When you have a shared music arrangement like this, ideally you’d have a group agreement about what everyone is and isn’t willing to listen to. Some people have songs or genres that are like nails on a blackboard to them, and it make sense to give each person some veto power — although ideally each person would be judicious about using that veto power, since by definition in a place with shared music, there’s going to be plenty you don’t love. (There’s a whole other thing here about how some people would rather have no music at all, but clearly the music is part of your team’s culture there so I’m going to set that aside.)

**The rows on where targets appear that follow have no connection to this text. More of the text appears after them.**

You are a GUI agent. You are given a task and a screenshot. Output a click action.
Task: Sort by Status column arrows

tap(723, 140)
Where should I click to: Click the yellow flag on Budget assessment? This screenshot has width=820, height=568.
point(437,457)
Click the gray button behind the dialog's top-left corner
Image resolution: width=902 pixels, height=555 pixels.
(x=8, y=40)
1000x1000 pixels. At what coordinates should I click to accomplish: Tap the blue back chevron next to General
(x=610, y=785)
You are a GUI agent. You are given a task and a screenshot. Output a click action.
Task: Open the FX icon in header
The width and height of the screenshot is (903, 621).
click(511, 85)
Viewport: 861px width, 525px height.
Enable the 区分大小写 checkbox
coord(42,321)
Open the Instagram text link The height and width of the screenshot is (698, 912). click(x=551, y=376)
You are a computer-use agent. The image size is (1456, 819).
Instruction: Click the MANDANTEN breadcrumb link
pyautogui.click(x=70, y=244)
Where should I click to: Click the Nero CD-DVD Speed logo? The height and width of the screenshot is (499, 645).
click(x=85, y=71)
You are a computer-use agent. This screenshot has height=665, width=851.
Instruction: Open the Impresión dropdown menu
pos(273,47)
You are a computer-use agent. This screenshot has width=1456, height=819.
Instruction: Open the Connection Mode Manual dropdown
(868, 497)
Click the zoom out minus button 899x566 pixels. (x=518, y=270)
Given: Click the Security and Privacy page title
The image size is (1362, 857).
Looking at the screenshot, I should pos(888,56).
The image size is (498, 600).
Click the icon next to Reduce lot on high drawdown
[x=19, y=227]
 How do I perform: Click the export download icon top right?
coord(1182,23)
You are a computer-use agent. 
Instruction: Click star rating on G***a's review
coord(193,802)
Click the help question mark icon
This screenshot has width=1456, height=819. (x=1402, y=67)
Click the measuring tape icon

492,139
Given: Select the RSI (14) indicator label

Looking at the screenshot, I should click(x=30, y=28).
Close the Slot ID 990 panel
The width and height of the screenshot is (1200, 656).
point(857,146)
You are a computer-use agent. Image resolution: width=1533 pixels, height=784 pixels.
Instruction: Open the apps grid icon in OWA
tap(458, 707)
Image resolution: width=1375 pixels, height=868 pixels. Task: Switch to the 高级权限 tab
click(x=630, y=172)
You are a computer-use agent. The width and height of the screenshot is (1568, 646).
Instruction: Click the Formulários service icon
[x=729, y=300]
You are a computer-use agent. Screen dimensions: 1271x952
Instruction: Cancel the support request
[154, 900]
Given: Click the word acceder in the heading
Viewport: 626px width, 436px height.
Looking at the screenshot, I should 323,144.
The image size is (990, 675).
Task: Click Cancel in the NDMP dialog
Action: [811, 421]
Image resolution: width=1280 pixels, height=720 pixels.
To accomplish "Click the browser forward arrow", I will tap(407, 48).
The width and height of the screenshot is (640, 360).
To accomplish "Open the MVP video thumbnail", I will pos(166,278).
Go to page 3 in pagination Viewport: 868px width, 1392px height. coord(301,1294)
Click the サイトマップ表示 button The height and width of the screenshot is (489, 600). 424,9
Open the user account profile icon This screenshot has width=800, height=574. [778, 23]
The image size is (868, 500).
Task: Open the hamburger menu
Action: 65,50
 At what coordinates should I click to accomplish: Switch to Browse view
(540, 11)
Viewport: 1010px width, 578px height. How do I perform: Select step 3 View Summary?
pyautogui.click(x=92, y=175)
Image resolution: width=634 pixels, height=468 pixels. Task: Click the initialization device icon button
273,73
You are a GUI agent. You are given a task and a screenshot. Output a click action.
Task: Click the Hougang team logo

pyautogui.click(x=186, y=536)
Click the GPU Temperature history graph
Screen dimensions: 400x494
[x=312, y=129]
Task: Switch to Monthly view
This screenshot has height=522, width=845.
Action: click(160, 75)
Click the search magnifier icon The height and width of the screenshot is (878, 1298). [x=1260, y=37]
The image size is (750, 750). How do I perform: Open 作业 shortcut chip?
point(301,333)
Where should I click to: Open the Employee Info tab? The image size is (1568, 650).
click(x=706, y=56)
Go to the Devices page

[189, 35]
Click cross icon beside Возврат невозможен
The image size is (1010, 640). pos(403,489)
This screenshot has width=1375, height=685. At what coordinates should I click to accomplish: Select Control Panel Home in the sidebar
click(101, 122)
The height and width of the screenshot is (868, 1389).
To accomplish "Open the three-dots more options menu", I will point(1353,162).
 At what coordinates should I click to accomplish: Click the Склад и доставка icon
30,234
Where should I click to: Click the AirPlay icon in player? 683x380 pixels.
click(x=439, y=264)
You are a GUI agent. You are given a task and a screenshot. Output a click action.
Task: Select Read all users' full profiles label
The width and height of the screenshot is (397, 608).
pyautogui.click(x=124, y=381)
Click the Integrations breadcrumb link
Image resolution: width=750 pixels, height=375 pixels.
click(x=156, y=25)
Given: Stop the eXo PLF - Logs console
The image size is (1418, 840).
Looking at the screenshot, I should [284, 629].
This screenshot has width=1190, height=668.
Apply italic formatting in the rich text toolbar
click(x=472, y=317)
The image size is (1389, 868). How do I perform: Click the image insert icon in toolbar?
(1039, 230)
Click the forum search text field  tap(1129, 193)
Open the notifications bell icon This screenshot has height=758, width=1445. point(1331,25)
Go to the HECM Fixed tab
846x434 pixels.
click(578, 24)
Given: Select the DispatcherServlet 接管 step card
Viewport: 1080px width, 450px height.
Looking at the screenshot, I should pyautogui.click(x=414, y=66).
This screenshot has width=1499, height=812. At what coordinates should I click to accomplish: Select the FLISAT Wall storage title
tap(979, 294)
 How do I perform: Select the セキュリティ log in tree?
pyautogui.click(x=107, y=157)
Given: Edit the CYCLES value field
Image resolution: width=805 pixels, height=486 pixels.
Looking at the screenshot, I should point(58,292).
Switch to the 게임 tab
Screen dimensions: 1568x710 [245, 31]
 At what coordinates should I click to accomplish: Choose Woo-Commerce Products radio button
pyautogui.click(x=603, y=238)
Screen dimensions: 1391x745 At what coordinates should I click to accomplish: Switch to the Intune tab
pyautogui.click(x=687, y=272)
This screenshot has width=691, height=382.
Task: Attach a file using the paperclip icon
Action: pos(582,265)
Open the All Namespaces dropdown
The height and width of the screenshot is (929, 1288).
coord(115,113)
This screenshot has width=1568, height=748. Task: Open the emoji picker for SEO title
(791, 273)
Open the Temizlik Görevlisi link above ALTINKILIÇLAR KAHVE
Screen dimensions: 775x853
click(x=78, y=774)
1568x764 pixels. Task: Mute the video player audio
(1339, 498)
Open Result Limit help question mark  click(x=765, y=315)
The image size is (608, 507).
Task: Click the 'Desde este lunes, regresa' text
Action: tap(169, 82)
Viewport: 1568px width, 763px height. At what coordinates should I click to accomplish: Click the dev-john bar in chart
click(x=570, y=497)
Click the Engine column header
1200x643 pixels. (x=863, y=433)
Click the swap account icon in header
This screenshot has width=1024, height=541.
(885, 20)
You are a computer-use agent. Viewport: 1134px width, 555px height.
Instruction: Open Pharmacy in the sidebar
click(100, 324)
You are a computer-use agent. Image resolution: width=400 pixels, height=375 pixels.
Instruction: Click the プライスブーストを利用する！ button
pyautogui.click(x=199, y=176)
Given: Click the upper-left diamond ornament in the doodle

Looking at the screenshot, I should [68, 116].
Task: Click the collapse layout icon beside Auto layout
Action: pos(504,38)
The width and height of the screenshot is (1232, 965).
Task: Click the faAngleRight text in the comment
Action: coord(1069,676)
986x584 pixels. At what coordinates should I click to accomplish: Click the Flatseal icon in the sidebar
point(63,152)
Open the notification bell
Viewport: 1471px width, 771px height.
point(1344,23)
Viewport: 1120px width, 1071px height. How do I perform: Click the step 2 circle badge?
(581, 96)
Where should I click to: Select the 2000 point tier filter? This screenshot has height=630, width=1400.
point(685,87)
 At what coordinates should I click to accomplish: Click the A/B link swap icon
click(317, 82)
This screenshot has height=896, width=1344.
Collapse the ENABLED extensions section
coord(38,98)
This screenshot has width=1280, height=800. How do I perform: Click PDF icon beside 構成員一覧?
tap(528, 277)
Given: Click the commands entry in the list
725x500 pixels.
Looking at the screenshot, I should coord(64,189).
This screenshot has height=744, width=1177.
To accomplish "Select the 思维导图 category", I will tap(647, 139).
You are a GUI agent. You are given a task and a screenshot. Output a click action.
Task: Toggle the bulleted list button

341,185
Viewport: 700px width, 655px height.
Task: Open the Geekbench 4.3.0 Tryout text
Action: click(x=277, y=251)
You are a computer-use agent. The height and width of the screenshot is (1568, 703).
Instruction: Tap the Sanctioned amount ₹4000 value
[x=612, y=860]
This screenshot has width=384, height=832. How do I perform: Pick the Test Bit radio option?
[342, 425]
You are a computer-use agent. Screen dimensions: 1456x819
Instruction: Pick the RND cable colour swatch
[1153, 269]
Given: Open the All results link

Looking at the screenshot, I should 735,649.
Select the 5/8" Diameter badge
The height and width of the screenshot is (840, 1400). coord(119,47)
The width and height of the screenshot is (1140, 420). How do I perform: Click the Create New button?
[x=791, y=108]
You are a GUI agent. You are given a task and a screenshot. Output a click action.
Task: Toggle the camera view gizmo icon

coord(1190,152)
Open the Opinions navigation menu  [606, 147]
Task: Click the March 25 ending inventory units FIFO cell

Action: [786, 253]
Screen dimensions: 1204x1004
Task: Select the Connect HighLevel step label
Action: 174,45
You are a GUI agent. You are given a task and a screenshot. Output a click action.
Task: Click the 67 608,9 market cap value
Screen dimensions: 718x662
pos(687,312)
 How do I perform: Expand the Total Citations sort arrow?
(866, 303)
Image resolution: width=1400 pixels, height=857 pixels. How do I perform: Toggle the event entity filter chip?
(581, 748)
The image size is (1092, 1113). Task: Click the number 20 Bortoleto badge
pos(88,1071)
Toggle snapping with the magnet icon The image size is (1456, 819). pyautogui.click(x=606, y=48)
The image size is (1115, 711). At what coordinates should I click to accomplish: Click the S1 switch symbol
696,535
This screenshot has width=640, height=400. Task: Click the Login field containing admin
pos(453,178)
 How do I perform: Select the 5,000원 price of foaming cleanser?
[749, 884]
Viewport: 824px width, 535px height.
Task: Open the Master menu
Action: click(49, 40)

It’s important to realize, though, that a lot of people would have real issues with Christian rock being played in their workplace because you’re injecting religion in a place where people have the right to be free of it. (I’ll use myself as an example — I’m Jewish and I absolutely wouldn’t be up for listening to Christian music in my workplace.) Now, to be clear, Lisa is being obnoxious (trying to drown out your music with her own?!) but I do wonder if the type of music you’re playing is a factor. It wouldn’t make her behavior okay — she needs to use her words and speak to you like a grown-up — but that’s the first thing that came to mind when I read your question.
As for what to do, can you talk to your coworkers as a group and suggest coming up with some guidelines for what everyone is and isn’t willing to listen to and a system for fairly trading off DJ authority … plus check in to make sure everyone still wants music played for the group or whether some people would prefer a quieter system with headphones? It sounds like there’s a group conversation to be had here.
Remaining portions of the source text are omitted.